Task item
From the line containing "Task: Switch to the Today tab" down to the final line of the entries below, quote every line verbatim. Exclude pictures.

Dataset records

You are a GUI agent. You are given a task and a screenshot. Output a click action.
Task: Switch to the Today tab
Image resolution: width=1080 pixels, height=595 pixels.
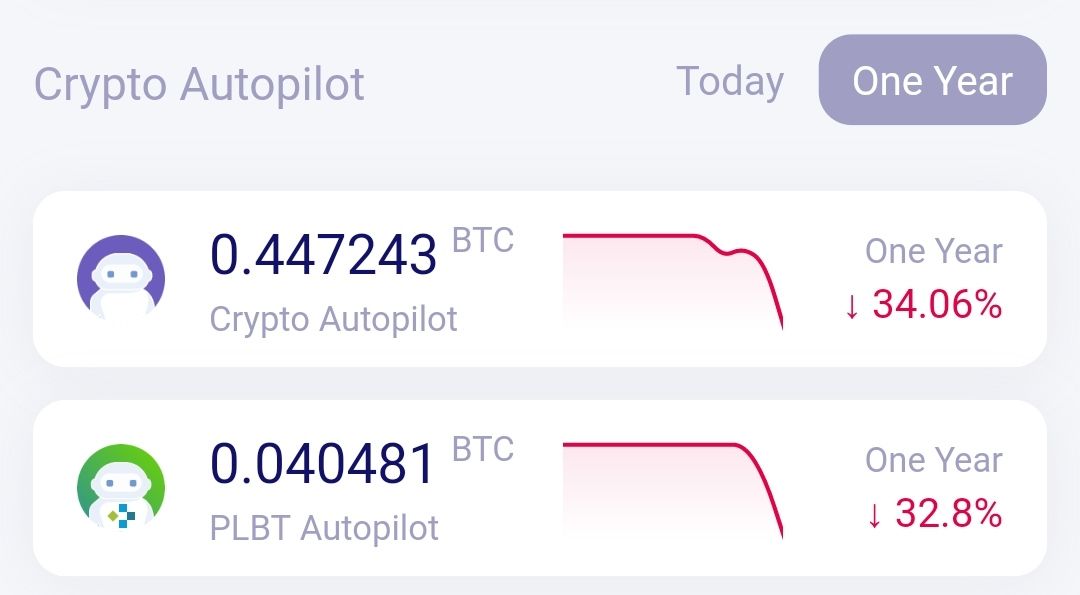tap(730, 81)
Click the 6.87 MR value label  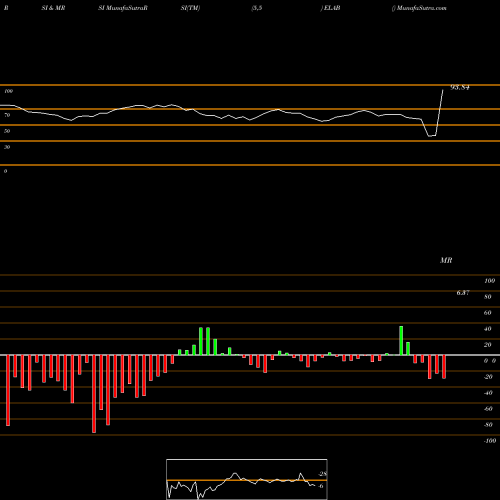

Expected answer
Task: Switch to the Today tab
Image resolution: width=1080 pixels, height=595 pixels.
tap(730, 81)
Click the 6.87 MR value label  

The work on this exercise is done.